Ritual, Parasite, Eyes
You welcomed it in, eagerly brought it into your body; all that foggy liquid that flowed from nothing into your chalice, hardly contained by the force of your bindings, the strength of your spells.
It shone so brightly in the sputtering candlelight.
You hardly waited for the last of the spell to fade before you brought it to your lips, gulped it down in a single mass; it tasted so right flowing down your throat, thick and rich and savory, the chalice never seeming to empty.
It took so long.
But then it was inside you, it was in you, all that strangeness, that blood and pus and lymph squeezed from the flesh of the Unreal finding a new home in your fertile meat, in the body you had spent so long preparing for it.
You knew it would hurt. You weren’t ready for it.
The eyes came first, bubbling up all over–sudden flashes of vision as they opened, shooting stabs of pain like nothing you could have imagined as they popped, as you rolling and tore at them with fingers grown too papery to do any damage.

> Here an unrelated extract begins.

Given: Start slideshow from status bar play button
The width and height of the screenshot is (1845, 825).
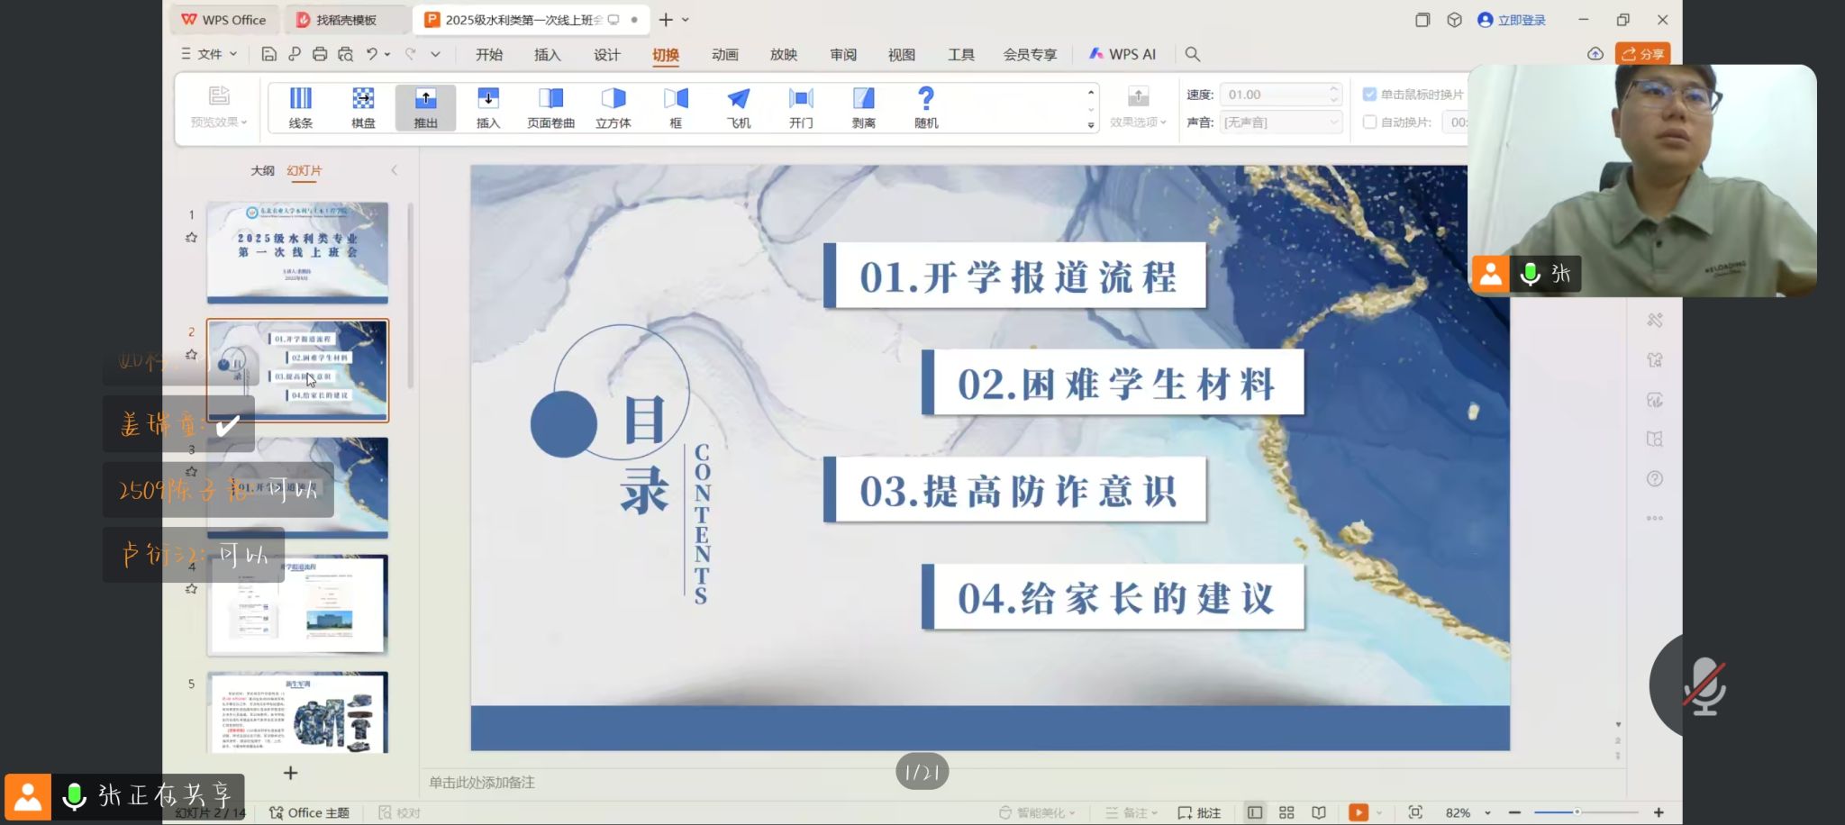Looking at the screenshot, I should coord(1358,812).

Vitreous jelly stained your body.
Only the ones on your face remained, dozens of them, each finding a place in the chitinous plate that would become your new face, your new mask. Learning how to see through them, how to see properly for the first time in your life, was a welcome distraction.
The other changes came on more slowly, less painfully. The growths on your head were a surprise–you only noticed them when you hit your head on a doorframe, when you realized it felt different to look around. Your wings grew painfully slowly, dust slowly accreting into form.
When it was done, when you thought it was finally done, you crawled out of bed, tried to see yourself in the mirror.
Tried to visit your reflection again, to learn from her what you had become.
But she was gone.
You didn’t realize that the mirror opening for you would be quite so literal, but … it was.
So you went through, drawn by song and false-memory.
How could you not?
It already seemed more of a home than the ruined place you had used to shed your old skin.